Across from Thunder Island I stand remembering. As the water boils below
so does my memory, full of clips of my father. His hands teaching me to tie on
bait. “twist it five times at least before you pull the tail through, then
pull it tight in your teeth”. His fingers were stubby and without a spot uncalloused. He trimmed his nails by sliding
his pocket knife over the edges, shaving off the overhang. He was a craftsman,
a artist in wood. I see us in my childhood, two silhouettes on a boat, setting
the sun on our backs, casting the waters by. On the dark morning drives out to
fishing up near the locks I would pretend to be asleep and listen to him sing along with Alan
Jackson and whistle the words he didn’t know. Most people who know my family
assume that I get my singing voice from my mom but they have just never heard
my dad sing. He had a beautiful cowboy voice. When I was nine I called into the local
country radio station and dedicated a song to my dad, “I shoulda been a cowboy”.

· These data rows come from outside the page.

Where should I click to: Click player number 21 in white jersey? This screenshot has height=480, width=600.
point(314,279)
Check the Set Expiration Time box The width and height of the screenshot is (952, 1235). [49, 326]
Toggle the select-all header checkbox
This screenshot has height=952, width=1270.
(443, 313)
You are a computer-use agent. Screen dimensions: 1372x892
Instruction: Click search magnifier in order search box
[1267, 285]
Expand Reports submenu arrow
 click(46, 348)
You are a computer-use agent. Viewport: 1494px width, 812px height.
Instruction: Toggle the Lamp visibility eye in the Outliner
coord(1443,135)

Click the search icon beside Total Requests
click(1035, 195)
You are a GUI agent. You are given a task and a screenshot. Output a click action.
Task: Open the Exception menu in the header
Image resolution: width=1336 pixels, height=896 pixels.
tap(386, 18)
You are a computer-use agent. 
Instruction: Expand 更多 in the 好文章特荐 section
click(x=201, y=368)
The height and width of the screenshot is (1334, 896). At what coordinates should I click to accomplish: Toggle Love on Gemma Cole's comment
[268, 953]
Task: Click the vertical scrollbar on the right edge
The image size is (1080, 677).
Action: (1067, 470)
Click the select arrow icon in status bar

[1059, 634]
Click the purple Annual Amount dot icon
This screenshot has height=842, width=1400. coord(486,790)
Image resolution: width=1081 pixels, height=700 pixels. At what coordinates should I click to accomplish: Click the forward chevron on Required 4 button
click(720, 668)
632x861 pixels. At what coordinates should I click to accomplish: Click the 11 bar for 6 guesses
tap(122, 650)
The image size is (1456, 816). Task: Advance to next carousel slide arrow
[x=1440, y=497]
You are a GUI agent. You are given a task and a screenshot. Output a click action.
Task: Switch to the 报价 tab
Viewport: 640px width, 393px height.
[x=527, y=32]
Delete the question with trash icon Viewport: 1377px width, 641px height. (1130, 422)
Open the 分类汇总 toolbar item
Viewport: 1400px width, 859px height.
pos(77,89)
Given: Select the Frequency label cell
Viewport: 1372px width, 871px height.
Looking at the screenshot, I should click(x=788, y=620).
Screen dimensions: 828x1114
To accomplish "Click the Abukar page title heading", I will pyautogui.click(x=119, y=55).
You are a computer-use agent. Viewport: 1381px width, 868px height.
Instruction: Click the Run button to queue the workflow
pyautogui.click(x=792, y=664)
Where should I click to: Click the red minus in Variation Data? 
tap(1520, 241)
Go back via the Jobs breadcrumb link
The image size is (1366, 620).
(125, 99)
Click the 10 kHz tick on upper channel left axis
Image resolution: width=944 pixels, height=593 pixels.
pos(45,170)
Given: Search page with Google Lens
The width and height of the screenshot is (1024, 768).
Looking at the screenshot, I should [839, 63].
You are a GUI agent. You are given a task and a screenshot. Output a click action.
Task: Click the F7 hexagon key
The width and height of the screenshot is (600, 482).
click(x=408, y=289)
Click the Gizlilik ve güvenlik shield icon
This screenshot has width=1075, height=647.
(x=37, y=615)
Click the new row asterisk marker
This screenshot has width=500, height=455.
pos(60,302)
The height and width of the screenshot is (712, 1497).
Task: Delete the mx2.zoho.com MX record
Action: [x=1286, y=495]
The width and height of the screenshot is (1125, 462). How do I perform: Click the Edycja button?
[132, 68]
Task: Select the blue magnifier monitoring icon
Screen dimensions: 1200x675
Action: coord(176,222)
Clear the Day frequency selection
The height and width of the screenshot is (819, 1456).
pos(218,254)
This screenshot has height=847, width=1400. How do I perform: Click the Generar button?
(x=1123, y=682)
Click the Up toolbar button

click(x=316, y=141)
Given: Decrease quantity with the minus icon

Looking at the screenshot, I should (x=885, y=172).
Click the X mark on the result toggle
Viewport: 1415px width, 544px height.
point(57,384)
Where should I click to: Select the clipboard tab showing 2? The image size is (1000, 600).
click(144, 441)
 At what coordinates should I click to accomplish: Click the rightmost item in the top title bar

The truth was that what my dad shared in common with cowboys was really only
the boots he wore but in my nine year old mind cowboys were heroes, standing
for protection of their families, providing for them through sweat and blood, sacrificing for moral gain, he was that kind
of cowboy. Give you the shirt off his
back kind of man and oh how I loved him. I loved him in the way that all
daughters hope to get to love their daddies. The kind where every ounce of
affection that spills out from the little girl is returned in full and with
gains from a man who calls her beautiful and smart and who disciplines scattering
wisdom in her heart, who tells her just how proud and why, who teaches her
about his own love for Jesus not requiring that she does the same but offers it
as a shining road that she alone must choose to take or to not. I grasp at
these memories of him, I flounder for
them like they are flower petals draining with the bath water, running down the
drain, the recession quickening and swirling out of my grasp as the waters
lower. When the water is gone only a few petals will remain clinging to the
sides of my memory. So I scribble fast these memories of gold hoping they can
be pressed between pages, dried for future looking and handling. Even though
they will be old and cracked and barely resemble the supple life filled things
they were before, I will still have them and they are so very dear to me, these petals of gold.